Para ile imanın kimde olduğu belli olmaz.
Para, herkese gösterilen şeylerden değildir.
İman da kalp işidir. Kişinin içindedir. Bundan dolayı kimin ne kadar parası bulunduğunu, kimin ne denli Allah'a yakın olduğunu kimse bilemez. Sadece Allah bilir.
Vatan, bayrak sevgisi de öyledir.
Allah göstermesin vatanımız tehlikeye düştüğünde kimin ilk kurşunu atacağı belli olmaz.
İzmir’de Hasan Tahsin, Maraş’ta Sütçü İmam, Antep’te Şahin bey, Erzurum'da Nene Hatun... Yeri gelmişken hemşehrimiz Araştırmacı - Yazar Mevlüt Yılmaz Uluğtekin’in kulaklarını çınlatmak istiyorum. Yayınlanmış 10’a yakın eseri var.
Bana bir hatırasını anlatmıştı. Onu sizinle paylaşmak istiyorum.
Mevlüt abi anlatıyor;
-Bir gün Ankara-Kızılay’da ana cadde üzerinde bir kafede oturuyorum. Caddede o gün bayrak yürüyüşü yapılıyor. Herkesin elinde bayrak caddede yürüyorlar. Hemen karşı masada da bir genç oturuyor.

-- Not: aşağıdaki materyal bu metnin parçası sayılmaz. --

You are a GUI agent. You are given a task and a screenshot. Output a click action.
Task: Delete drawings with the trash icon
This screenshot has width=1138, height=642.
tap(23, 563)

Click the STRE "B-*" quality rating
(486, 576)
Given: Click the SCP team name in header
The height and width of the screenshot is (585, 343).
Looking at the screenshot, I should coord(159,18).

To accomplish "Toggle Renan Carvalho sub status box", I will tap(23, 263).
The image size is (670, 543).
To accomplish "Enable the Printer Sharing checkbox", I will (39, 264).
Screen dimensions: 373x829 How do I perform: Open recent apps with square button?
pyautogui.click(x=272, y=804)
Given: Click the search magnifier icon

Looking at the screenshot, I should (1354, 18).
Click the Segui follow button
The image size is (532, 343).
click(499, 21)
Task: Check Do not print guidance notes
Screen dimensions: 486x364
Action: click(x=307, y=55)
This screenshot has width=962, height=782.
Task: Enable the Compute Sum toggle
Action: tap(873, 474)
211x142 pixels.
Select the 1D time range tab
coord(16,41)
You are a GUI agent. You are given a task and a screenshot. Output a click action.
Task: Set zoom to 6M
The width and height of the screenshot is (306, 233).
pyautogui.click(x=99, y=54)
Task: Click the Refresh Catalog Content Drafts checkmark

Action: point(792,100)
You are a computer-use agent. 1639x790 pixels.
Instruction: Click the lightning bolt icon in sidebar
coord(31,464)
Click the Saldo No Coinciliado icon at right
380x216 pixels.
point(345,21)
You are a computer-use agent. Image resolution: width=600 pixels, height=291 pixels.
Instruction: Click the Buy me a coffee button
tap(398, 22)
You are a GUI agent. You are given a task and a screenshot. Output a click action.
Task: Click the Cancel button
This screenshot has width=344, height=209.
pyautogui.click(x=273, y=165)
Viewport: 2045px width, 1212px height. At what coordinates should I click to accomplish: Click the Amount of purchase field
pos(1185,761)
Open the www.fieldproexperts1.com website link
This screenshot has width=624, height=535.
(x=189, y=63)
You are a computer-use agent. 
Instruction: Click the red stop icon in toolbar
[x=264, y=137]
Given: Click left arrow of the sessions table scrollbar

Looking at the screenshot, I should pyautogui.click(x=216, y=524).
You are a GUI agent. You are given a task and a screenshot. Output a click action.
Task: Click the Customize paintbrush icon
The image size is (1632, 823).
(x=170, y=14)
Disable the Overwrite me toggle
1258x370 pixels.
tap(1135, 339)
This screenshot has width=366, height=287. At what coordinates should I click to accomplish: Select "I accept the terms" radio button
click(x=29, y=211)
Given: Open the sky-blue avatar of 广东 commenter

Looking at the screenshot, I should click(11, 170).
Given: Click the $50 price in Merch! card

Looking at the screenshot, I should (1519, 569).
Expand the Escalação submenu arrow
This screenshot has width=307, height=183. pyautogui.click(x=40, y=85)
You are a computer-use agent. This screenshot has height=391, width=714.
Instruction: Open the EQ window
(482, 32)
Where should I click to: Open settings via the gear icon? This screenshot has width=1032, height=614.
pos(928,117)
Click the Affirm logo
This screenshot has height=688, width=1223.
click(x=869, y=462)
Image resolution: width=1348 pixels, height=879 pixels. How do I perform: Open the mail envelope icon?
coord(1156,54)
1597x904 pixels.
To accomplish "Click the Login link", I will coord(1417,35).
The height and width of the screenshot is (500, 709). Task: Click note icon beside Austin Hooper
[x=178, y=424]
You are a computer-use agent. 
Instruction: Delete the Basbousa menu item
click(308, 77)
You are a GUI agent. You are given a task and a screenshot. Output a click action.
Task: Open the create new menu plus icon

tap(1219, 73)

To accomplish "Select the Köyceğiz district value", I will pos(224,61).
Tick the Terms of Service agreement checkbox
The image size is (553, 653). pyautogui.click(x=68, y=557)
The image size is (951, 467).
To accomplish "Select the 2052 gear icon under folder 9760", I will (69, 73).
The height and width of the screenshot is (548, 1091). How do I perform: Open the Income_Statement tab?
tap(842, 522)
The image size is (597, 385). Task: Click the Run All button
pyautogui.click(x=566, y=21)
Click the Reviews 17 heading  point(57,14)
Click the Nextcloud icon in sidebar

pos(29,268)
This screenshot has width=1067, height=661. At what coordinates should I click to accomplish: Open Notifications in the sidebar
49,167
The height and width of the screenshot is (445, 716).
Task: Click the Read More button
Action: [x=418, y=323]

Saç baş birbirine karışmış.
İçimden;
-Yeni yetişen gençler böyle işte. N’olacak. Şu hippi kılıklı gençler mi Atatürk’ün kurduğu bu cumhuriyeti koruyup, kollayacak” diye iç geçirirken, aniden o genç kalktı, kalabalığın yanında bayrak satan bayrakçıya seslendi:
-Hey bayrakçı gel buraya, dedi.
Kucağında ben deyim, yüz, siz deyin yüz elli bayrak olan bayrakçı koşarak gencin yanına geldi.
Genç, bayrak satana;
-Kucağında kaç bayrak var, dedi.
Bayrakçı;
-Sayarız abi , dedi.
Genç;
-Peki say, dedi.
Ben oturduğum masadan izliyorum.. Bayrakları saydılar. Bayrakçının kucağındaki tüm bayrakları satın alan genç parasını verdi tekrar bayrakçıya döndü ve şunları söyledi:
-Bu bayrakları elinde bayrak olmayan şu çocukların hepsine dağıt.
Ben donakaldım.
Kendi kendime;
-Hey Müvlüt Yılmaz. Sen Mehmetçik’e en güzel şiir de yazsan, sayfalar dolusu kitapta yazsan bu sevgiyi, işte şu an şahit olduğun bayrak sevgisini, vatan sevgisini bundan daha güzel anlatabilir misin!
Kendi kendime;
-Hayır anlatamam, dedim. Yüzüm kızardı. Tüylerim diken diken oldu. Mahcup, utangaç halimle oturduğum sandalyeden kalktım, gittim o gencin gözlerinden öptüm.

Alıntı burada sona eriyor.